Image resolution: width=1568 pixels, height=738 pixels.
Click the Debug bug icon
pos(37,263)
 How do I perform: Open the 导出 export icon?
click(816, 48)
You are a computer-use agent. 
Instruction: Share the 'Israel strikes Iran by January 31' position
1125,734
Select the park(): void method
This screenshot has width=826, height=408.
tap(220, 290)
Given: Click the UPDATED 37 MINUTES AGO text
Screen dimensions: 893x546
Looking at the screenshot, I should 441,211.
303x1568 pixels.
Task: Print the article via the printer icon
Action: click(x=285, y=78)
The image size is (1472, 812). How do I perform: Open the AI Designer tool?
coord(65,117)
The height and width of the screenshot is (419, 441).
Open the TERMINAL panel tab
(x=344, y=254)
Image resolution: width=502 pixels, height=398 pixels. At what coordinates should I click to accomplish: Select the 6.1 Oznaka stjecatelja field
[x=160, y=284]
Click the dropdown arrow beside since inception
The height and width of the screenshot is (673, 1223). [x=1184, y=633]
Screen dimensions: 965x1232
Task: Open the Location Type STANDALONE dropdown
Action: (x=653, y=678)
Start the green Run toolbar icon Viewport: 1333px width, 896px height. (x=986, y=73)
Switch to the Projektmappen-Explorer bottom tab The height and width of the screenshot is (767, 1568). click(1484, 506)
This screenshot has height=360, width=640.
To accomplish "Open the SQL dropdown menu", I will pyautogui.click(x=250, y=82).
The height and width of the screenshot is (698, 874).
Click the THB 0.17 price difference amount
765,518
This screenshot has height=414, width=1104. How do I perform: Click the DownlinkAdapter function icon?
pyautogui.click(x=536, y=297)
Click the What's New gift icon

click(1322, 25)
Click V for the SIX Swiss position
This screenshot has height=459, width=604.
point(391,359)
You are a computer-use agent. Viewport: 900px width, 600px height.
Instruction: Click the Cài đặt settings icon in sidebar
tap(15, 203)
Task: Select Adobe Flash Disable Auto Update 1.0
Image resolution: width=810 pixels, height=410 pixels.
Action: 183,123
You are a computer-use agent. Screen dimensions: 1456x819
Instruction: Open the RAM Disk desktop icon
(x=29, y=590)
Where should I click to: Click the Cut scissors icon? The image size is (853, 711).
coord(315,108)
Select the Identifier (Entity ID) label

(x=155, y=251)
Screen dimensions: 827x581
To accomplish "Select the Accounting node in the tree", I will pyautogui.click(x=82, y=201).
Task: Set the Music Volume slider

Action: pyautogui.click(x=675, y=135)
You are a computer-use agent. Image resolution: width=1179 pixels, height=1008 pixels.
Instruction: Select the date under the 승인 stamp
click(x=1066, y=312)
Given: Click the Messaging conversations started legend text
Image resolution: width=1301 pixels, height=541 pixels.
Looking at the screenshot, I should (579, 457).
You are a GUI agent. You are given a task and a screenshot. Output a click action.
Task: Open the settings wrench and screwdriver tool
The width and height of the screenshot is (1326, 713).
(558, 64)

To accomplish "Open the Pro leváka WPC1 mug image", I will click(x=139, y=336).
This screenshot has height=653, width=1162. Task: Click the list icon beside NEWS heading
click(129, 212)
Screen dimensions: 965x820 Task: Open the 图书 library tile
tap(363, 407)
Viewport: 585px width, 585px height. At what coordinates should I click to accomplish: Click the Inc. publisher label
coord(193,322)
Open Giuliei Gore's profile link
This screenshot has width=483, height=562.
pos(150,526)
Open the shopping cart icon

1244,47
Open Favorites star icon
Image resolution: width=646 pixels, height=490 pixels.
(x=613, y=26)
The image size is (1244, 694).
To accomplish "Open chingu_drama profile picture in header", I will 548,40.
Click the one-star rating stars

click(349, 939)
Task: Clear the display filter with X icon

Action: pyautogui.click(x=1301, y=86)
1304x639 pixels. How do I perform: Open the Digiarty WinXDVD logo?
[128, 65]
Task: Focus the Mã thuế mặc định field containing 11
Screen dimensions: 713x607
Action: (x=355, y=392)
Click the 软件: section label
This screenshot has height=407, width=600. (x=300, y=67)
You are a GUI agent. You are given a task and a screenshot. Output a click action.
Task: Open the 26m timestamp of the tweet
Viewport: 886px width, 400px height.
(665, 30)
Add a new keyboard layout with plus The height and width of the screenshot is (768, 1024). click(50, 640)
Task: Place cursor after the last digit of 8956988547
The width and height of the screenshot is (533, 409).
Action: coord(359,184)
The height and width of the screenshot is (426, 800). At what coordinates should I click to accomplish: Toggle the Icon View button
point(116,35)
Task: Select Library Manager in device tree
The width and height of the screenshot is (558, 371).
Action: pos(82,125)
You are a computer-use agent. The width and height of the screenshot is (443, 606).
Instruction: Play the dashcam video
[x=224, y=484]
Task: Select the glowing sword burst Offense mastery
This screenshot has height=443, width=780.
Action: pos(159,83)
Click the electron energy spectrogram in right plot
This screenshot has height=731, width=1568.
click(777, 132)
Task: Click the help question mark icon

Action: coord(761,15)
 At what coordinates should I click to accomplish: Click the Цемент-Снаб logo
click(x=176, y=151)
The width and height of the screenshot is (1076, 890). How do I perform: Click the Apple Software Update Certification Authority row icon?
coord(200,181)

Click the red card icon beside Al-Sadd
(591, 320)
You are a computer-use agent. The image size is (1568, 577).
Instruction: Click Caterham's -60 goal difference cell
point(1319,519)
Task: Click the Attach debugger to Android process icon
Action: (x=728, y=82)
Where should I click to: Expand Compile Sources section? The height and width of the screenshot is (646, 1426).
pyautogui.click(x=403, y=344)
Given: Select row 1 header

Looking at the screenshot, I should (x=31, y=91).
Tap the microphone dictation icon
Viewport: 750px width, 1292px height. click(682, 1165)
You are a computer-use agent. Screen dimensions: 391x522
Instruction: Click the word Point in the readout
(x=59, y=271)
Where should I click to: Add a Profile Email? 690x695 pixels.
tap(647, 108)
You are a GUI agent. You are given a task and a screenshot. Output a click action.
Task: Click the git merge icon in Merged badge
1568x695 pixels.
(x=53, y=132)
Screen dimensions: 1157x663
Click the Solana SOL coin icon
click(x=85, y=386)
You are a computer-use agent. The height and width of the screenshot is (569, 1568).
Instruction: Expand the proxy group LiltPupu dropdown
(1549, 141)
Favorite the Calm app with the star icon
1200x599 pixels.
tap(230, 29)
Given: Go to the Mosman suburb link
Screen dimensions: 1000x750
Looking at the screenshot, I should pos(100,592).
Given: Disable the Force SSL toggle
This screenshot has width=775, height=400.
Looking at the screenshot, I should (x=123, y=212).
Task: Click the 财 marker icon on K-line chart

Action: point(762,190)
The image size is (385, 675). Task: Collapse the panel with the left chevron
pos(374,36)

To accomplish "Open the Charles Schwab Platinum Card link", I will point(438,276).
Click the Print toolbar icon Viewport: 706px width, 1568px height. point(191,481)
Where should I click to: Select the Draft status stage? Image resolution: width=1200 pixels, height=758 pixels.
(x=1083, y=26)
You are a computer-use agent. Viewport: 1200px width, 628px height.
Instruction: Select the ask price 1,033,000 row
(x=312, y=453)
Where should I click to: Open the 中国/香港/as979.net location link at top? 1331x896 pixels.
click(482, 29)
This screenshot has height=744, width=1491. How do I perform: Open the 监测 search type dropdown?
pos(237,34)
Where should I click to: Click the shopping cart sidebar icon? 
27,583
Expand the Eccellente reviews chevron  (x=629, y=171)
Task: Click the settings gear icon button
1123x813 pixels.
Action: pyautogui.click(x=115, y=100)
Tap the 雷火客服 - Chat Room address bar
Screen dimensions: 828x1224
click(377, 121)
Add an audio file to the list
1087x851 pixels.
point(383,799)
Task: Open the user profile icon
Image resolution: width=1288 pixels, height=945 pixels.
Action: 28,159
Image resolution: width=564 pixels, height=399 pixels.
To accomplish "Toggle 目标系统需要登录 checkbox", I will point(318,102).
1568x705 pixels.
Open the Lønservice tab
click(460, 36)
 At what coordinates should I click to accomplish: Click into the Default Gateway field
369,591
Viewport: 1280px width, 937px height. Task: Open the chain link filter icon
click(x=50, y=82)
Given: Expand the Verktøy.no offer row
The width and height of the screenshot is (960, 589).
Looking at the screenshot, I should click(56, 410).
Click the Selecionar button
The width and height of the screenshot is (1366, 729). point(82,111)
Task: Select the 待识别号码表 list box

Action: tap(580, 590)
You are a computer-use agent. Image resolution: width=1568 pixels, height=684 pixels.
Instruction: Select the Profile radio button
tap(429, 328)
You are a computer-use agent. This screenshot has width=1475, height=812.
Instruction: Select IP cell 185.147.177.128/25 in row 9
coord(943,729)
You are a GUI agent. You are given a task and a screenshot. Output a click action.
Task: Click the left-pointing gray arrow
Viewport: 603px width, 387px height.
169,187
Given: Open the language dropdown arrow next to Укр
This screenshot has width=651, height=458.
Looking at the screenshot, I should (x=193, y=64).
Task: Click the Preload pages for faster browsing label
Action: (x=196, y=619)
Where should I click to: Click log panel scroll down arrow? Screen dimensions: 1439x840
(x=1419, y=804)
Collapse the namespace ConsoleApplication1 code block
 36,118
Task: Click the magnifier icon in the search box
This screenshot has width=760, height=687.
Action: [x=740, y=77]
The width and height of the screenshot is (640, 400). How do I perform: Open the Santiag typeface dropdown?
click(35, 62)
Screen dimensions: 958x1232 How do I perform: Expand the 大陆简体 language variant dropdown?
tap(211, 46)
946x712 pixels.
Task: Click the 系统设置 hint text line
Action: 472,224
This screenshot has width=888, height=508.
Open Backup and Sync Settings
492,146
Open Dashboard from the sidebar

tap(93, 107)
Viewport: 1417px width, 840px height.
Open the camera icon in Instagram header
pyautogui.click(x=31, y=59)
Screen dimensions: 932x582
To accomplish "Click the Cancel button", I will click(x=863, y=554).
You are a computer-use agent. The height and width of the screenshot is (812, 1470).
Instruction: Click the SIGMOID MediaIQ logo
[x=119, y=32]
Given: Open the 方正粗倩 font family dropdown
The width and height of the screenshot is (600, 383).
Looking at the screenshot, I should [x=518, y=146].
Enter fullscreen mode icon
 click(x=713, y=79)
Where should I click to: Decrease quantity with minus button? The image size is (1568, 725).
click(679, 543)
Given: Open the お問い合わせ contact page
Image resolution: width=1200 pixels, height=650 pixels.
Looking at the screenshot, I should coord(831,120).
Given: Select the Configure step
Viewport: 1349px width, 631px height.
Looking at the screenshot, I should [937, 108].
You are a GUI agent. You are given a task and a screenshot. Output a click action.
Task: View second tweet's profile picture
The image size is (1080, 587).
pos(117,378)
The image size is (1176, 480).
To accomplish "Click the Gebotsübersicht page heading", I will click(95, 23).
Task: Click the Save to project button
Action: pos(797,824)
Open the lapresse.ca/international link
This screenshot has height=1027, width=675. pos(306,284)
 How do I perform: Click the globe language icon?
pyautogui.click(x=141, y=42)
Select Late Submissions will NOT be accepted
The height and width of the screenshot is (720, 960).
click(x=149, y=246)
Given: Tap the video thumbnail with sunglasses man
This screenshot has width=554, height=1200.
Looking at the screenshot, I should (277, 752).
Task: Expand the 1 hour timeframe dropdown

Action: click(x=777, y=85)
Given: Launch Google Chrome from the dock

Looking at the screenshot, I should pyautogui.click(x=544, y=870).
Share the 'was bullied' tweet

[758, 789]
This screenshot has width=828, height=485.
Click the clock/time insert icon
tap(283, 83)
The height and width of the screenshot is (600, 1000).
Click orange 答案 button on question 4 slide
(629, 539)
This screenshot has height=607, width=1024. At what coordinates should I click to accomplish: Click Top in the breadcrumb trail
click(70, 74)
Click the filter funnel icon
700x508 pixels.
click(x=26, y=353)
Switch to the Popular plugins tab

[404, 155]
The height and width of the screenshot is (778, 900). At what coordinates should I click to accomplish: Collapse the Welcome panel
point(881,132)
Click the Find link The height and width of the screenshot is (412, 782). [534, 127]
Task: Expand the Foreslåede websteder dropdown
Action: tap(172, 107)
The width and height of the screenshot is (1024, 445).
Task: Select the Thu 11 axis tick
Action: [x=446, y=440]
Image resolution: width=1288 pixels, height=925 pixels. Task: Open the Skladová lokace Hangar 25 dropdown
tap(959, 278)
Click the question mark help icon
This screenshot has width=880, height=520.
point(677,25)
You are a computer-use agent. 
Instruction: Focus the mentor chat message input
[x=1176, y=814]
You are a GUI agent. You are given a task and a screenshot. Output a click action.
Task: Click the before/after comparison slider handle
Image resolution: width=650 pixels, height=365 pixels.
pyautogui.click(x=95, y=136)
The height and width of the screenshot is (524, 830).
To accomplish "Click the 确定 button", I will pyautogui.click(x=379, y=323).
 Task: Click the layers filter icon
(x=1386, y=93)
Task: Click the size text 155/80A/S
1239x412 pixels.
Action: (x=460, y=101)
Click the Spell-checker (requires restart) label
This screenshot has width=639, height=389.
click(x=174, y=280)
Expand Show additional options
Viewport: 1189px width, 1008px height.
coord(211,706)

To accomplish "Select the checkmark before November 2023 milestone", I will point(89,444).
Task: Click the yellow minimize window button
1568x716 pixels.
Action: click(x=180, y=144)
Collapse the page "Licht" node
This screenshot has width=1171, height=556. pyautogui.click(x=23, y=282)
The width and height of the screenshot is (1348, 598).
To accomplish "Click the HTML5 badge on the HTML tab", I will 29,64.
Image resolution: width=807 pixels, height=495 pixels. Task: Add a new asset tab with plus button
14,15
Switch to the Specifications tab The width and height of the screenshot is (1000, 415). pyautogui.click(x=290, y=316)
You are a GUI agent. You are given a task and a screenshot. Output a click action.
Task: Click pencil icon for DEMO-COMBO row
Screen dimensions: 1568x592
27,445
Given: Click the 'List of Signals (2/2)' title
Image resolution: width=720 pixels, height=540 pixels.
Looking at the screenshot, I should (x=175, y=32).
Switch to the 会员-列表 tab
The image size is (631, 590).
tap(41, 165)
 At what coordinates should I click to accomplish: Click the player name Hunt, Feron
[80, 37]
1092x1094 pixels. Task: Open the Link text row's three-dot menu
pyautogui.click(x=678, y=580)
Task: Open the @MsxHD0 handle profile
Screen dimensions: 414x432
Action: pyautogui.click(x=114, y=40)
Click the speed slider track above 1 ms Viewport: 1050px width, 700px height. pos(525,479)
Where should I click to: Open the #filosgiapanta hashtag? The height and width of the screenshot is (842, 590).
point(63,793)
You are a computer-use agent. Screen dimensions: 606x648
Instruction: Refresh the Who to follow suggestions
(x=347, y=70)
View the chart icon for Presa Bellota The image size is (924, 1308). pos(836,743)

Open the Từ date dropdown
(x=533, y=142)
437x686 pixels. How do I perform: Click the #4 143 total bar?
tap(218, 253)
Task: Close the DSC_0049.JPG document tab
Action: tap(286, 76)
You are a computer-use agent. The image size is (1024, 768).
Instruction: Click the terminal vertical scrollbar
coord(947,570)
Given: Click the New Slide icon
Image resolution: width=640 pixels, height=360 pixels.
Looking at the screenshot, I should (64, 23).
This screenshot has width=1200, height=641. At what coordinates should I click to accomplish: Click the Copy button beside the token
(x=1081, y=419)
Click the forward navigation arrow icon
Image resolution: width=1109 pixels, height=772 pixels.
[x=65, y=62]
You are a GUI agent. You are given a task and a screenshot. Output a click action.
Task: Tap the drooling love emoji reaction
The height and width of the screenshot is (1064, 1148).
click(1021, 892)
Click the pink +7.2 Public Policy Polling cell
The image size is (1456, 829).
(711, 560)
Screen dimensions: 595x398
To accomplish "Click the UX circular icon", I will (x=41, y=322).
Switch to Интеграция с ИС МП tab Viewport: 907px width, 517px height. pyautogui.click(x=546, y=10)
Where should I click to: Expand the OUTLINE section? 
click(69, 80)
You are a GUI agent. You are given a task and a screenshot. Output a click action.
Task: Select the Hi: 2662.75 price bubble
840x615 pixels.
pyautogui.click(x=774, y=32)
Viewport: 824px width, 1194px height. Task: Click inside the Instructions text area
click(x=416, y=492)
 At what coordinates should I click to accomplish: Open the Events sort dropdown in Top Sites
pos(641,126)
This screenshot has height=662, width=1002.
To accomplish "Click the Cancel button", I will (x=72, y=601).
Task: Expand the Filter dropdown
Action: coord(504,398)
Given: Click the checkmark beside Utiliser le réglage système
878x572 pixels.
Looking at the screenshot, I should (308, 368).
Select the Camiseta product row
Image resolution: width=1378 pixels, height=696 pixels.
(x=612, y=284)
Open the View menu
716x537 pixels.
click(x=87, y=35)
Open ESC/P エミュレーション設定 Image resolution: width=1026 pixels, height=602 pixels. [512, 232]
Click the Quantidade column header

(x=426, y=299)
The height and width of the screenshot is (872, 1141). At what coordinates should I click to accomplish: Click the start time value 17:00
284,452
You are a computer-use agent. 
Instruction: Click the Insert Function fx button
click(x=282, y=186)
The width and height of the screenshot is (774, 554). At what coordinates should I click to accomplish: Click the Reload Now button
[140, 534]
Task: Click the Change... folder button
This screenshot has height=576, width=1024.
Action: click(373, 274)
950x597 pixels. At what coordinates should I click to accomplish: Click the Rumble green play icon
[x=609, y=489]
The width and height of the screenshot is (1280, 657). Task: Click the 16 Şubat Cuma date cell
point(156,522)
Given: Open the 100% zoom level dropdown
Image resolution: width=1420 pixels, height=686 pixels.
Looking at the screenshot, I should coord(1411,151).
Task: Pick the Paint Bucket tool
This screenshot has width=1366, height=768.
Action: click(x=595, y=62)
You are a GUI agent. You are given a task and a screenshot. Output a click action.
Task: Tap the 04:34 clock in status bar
.....
> **WORK TASK**: Extract the first line above and each line after it up to and including the one with "Given: Click the UPDATED 37 MINUTES AGO text", please, exactly and with nothing else.

> **FINISHED EXERCISE**:
Image resolution: width=1568 pixels, height=738 pixels.
Click the Debug bug icon
pos(37,263)
 How do I perform: Open the 导出 export icon?
click(816, 48)
You are a computer-use agent. 
Instruction: Share the 'Israel strikes Iran by January 31' position
1125,734
Select the park(): void method
This screenshot has width=826, height=408.
tap(220, 290)
Given: Click the UPDATED 37 MINUTES AGO text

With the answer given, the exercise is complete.